### [ОТРЫВОК ТЕКСТА]
================================
Эти три существующих уровня оппозиции глобализму и американской гегемонии заведомо не способны привести к выработке общей стратегии и внятной идеологии, которая могла бы соединить различные и разрозненные силы, подчас несопоставимые по масштабу и ориентированные противоположным образом в отношении локальных проблем. Антиглобалистское движение страдает «детской болезнью левизны» и блокируется опытом целой серии поражений, понесенных мировым левым движением в последние десятилетия. Национальные государства, как правило, не обладают достаточным масштабом, чтобы бросить вызов высокоразвитой технологической мощи Запада; кроме того, их политические и особенно экономические элиты сплошь и рядом вовлечены в транснациональные проекты, завязанные на тот же Запад. А локальные, этнические и религиозные движения и общины хотя в конкретных моментах и могут оказать эффективное сопротивление глобализации, слишком разрозненны, чтобы всерьез рассчитывать на изменение основного мирового тренда или даже на корректировку курса.

Значение концепта «цивилизации»

в противодействии глобализму В такой ситуации и приходит на помощь концепция «цивилизации» как фундаментальная категория для организации полноценного альтернативного проекта в мировом масштабе.
================================
### [СОХРАНЁННЫЕ ЗАПИСИ]
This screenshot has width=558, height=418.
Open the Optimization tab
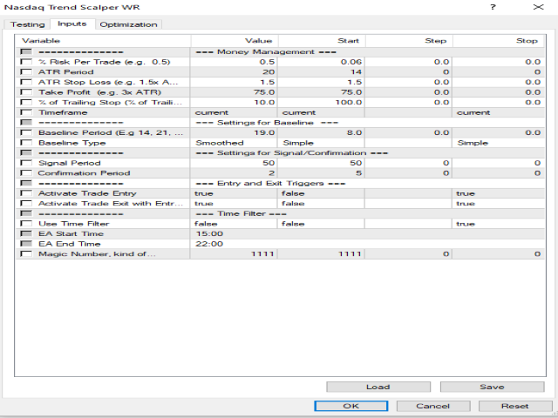click(128, 24)
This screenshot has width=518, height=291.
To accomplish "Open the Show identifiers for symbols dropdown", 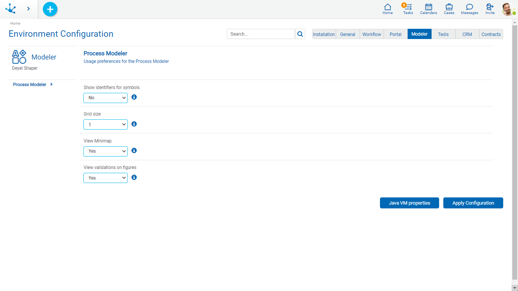I will (x=105, y=98).
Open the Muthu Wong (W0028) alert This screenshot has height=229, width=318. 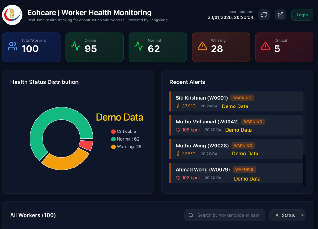tap(236, 149)
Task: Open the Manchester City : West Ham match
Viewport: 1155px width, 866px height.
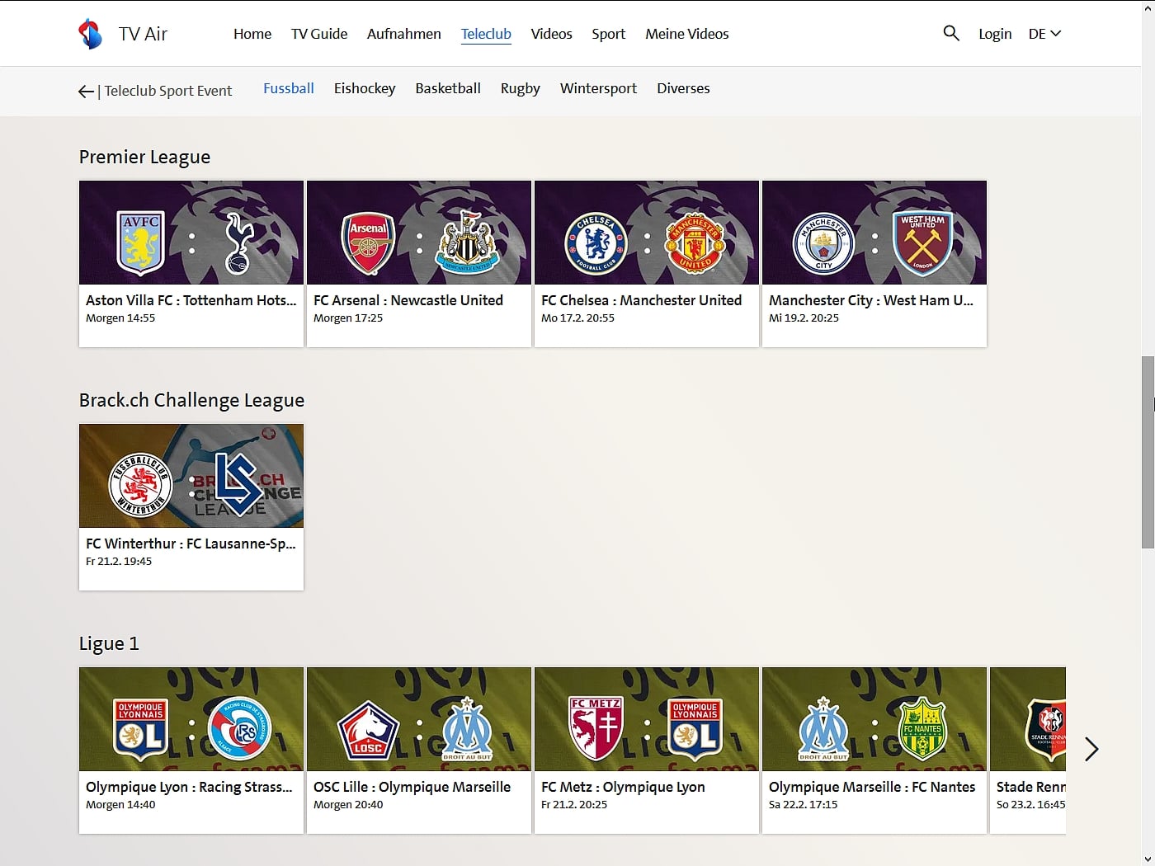Action: [874, 232]
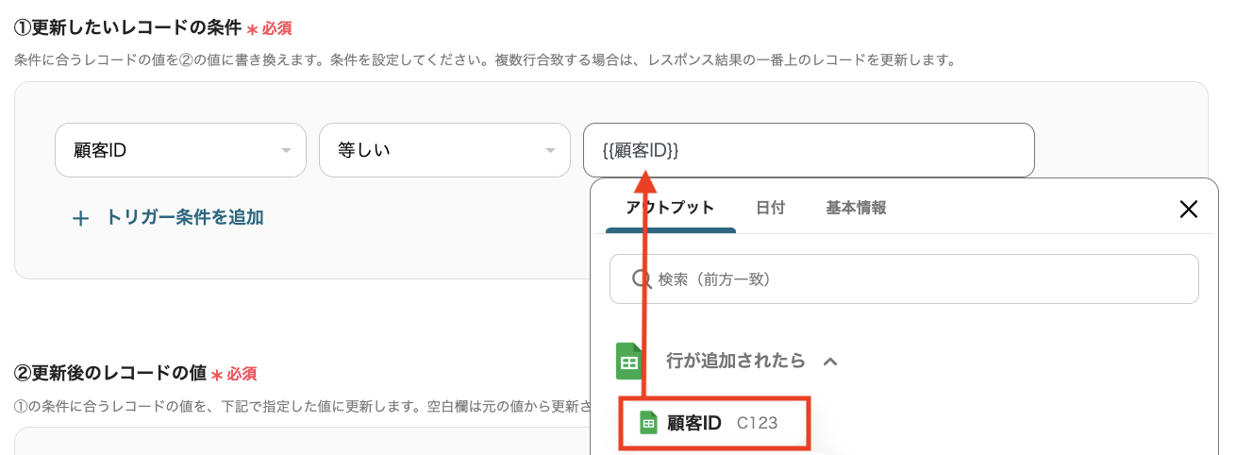The image size is (1236, 455).
Task: Switch to the 日付 tab
Action: click(x=770, y=208)
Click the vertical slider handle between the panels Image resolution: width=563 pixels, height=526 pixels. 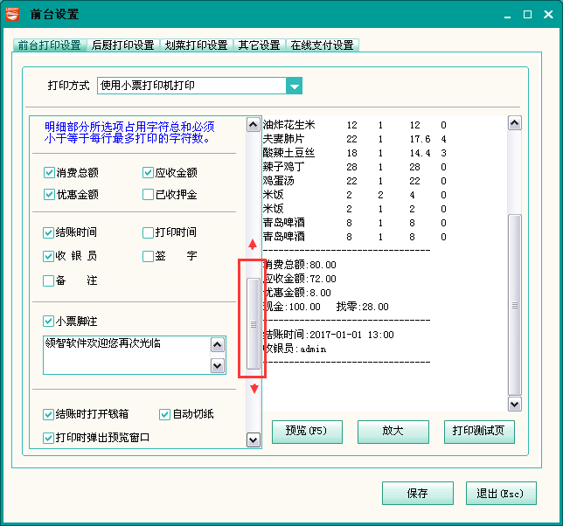tap(254, 323)
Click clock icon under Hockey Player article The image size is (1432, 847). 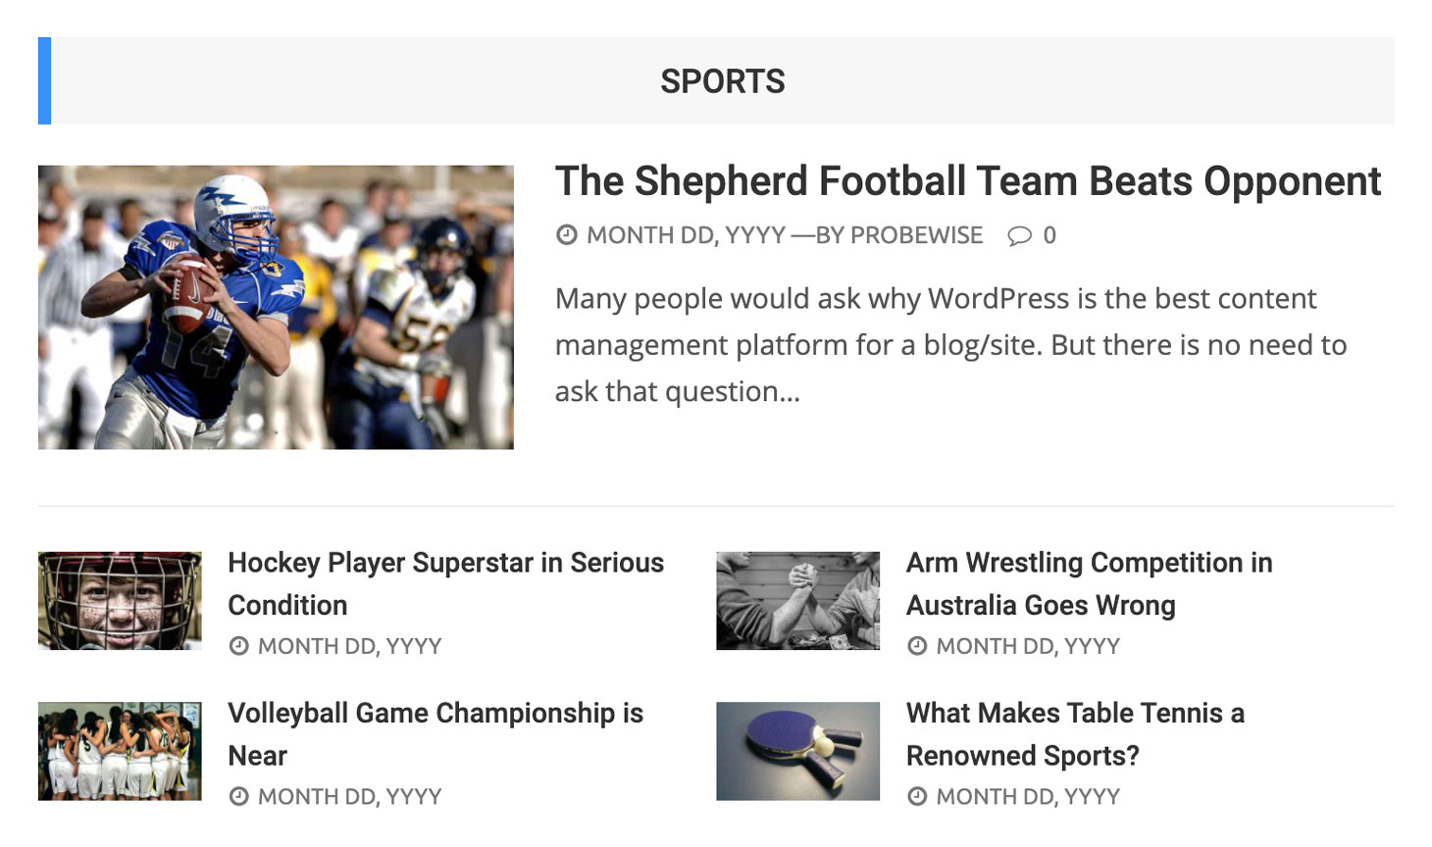click(238, 646)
================================
Верните дословно часть отрывка о глобализме, начиная со слов «в противодействии глобализму» и продолжая до слов «в мировом масштабе.» включительно. Записи для работы не понадобятся.

### [ПОЛЕ ОТВЕТА]
в противодействии глобализму В такой ситуации и приходит на помощь концепция «цивилизации» как фундаментальная категория для организации полноценного альтернативного проекта в мировом масштабе.